Mr. GOSSETT. The question Mr. Fisher, Mr. Allen, and I had in mind is this: We are all lawyers and in our practice none of us ever knew of a naturalization case being handled by any State courts and we wanted to know whether the State courts do handle them, and if not, why not?
Mr. WECHSLER. I cannot answer your question, but I am sure Commissioner Carusi can.
Mr. LESINSKI. You have not the aliens there as in certain parts of the country. Take in Detroit. From Washington to Detroit is 545 miles but from Detroit to Ironwood, Mich., is 750 miles, and transportation is terrible. If an alien up there wants to become a citizen the immigration people handle all matters except the court; and they use a Michigan court.
Chairman DICKSTEIN. Mr. Wechsler, would it be all right for you to come back next Wednesday?
Mr. WECHSLER. I would be delighted to do so.
Chairman DICKSTEIN. The committee stands adjourned until next Wednesday, May 2.
(Thereupon the committee adjourned to meet on Wednesday, May 2, 1945, at 10:30 a. m.)
STUDY OF IMMIGRATION AND NATURALIZATION LAWS
WEDNESDAY, MAY 2, 1945
HOUSE OF REPRESENTATIVES,
Washington, D. c. The committee met at 10:30 a. m., Hon. Samuel Dickstein (chairman) presiding.

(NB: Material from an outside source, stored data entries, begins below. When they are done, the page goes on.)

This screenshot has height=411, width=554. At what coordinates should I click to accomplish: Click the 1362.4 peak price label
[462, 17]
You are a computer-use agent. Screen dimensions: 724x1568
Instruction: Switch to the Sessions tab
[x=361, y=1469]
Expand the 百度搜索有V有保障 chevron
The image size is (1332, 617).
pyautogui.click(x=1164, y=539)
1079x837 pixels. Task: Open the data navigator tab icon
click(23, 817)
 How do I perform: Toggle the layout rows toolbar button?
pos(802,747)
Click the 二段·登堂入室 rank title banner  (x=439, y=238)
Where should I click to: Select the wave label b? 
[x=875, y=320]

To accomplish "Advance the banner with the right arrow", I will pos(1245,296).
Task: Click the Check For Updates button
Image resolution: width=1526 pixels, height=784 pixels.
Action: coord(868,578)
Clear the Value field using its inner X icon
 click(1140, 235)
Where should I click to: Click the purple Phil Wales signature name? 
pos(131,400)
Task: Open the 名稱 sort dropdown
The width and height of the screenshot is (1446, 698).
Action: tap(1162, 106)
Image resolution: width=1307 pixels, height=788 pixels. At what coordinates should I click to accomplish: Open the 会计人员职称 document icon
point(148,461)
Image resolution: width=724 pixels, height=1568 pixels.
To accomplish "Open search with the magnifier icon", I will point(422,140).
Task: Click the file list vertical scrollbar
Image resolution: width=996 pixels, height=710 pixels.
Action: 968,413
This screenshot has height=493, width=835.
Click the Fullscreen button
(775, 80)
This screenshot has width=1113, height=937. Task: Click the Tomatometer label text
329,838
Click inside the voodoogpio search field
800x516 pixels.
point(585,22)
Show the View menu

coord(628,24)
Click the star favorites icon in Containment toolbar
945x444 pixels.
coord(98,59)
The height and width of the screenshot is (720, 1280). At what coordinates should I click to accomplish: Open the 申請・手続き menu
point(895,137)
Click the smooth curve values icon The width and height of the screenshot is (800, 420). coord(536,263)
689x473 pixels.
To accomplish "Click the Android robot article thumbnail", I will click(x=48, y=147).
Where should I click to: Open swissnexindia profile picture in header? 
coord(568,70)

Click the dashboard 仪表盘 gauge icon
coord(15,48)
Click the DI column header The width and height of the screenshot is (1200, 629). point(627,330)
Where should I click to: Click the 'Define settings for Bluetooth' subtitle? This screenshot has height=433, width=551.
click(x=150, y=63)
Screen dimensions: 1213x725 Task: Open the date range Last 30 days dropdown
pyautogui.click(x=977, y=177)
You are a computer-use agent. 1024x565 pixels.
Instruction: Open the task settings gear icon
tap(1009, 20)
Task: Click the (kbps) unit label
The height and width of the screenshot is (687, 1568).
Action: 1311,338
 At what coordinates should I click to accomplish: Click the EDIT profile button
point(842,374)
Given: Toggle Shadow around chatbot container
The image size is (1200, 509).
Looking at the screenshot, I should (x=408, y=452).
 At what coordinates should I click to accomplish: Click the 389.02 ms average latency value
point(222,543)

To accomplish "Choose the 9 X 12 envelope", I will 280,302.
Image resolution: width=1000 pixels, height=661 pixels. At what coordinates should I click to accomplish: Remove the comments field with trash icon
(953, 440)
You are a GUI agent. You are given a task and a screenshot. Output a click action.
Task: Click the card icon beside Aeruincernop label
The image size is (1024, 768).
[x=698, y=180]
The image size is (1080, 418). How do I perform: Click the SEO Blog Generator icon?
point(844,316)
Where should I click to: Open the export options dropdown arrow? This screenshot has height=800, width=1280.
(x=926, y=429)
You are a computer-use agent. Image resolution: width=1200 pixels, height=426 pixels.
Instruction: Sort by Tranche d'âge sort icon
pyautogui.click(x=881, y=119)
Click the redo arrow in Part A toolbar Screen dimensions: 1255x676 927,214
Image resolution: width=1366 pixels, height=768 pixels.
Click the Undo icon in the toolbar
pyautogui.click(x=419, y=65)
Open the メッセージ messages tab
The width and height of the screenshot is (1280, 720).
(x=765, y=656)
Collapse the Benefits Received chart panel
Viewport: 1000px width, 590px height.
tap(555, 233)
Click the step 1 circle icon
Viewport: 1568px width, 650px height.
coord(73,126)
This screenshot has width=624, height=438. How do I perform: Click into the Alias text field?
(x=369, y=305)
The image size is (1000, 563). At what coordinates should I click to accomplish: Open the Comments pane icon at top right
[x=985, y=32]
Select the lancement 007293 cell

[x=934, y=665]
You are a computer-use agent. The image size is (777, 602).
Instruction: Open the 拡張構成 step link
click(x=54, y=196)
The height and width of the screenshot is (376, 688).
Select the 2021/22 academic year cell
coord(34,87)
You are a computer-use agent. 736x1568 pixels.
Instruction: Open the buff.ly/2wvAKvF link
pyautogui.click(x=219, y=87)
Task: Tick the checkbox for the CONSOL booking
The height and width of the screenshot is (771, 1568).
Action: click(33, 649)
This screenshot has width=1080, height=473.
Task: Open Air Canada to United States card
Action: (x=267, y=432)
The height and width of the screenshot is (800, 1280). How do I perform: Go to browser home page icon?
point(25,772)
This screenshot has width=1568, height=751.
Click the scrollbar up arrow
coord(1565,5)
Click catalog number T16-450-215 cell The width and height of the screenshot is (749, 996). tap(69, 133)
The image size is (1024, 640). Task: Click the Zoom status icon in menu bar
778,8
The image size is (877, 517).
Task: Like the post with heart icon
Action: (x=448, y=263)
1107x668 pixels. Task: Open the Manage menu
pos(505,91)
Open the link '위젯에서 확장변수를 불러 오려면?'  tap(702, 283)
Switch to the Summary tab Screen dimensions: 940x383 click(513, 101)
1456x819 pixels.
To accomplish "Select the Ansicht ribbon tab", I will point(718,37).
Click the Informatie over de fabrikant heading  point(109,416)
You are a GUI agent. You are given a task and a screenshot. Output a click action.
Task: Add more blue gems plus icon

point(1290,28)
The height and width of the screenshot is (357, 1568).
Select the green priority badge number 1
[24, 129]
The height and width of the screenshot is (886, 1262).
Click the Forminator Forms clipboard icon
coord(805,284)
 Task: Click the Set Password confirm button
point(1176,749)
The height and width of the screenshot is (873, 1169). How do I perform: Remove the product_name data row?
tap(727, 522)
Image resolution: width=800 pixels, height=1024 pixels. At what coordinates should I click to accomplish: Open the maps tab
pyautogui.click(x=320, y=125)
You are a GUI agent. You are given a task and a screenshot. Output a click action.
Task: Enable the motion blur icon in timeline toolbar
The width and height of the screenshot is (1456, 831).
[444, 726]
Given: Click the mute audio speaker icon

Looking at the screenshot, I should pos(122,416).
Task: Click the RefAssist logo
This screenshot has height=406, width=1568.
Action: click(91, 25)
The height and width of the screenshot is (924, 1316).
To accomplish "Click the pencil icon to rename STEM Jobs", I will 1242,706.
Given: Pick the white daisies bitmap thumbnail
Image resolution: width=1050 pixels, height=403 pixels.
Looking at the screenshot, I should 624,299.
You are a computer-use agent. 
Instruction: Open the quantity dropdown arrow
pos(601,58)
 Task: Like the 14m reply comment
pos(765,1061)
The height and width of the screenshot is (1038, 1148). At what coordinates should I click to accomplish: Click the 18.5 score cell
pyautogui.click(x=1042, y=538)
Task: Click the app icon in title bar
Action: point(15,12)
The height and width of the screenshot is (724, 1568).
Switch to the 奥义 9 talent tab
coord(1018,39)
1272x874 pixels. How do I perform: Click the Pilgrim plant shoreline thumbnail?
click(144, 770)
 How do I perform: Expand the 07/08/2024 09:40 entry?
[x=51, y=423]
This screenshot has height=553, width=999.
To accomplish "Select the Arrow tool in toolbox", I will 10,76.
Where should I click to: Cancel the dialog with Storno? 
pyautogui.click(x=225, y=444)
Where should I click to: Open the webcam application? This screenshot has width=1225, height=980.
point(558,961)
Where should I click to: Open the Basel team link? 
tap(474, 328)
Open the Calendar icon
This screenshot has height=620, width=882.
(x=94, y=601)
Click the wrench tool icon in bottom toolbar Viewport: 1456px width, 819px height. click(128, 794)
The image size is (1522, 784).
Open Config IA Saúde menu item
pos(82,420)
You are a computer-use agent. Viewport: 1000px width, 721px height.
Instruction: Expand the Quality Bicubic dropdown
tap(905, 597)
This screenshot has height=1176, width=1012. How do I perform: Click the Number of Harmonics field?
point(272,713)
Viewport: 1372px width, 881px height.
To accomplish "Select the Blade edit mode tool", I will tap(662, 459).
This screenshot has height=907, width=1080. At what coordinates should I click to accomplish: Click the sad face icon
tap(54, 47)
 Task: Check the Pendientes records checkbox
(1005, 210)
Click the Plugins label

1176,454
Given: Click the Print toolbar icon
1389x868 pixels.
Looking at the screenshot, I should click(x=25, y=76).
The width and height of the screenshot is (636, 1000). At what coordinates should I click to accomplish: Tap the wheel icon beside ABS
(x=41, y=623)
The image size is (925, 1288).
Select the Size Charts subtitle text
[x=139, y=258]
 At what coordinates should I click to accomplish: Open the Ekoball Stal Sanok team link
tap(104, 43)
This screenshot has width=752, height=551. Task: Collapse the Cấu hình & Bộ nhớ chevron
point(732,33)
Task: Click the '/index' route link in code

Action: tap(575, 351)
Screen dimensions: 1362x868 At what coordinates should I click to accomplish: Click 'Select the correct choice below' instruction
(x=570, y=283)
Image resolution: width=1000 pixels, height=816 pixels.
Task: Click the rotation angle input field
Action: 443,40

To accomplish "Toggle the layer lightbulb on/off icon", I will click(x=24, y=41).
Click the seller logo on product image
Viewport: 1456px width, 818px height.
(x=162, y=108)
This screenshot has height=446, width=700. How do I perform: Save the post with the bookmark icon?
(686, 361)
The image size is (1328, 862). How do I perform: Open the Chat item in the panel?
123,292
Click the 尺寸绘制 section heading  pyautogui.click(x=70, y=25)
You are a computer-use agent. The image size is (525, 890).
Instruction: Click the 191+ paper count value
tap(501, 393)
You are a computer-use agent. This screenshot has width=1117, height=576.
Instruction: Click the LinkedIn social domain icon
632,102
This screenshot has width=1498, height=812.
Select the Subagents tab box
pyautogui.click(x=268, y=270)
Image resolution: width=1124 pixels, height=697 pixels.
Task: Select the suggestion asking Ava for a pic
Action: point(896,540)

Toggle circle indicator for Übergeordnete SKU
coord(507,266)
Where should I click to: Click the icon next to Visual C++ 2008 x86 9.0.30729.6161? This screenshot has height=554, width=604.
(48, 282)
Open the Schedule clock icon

The CHAIRMAN. Gentlemen, we have for consideration House Resolution 52.
It was the thought of the committee and a number of Members that the public hearings on these matters ought to be held back & little bit until the San Francisco Conference is over.
Now, it would be up to the committee to use their own judgment.
In other words, it is felt that if the San Francisco Conference is on while we are having public hearings anywhere in the area it will not get the understanding nor the benefit we are trying to arrive at.
And so I am just giving you that caution.
The CHAIRMAN. Now, I believe there are five different subjects involved in this whole matter--six, rather and I tried to split up these committees in a rational way. And I hope I have done a good job. If I have not, I am pretty sure we can correct it.
Mr. REES. What are the five subjects?
I have placed on this committee Mr. Dickstein, Mr. Lesinski, Mr. Miller, Mr. Mason, and Mr. Dolliver.
Committee No. II is naturalization and citizenship, Mr. Fisher, Mr. Barrett, Mr. Hedrick, Mr. Rees, and Mr. Stockman.
I just put my name down there as ex officio.
Committee No. III, prisoners of war, Mr. Gossett, Mr. Ramspeck, Mr. Miller, Mr. Ellis, and Mr. Kearney.
Committee No. IV, Japanese war prisoners, Mr. Allen, Mr. Doughton, Mr. McGehee, Mr. Stockman, and Mr. Farrington, with Mr. Dickstein ex officio.
Committee No. V, alien enemies, Mr. Allen, Mr. Gossett, Mr. Barrett, Mr. Kearney, and Mr. McCowen.
Committee No. VI is the Oswego camp.
Now, I do not suppose all these subcommittees will be able to sit in five at a clip; that is a matter for the chairmen of these various subcommittees to arrange in their own way.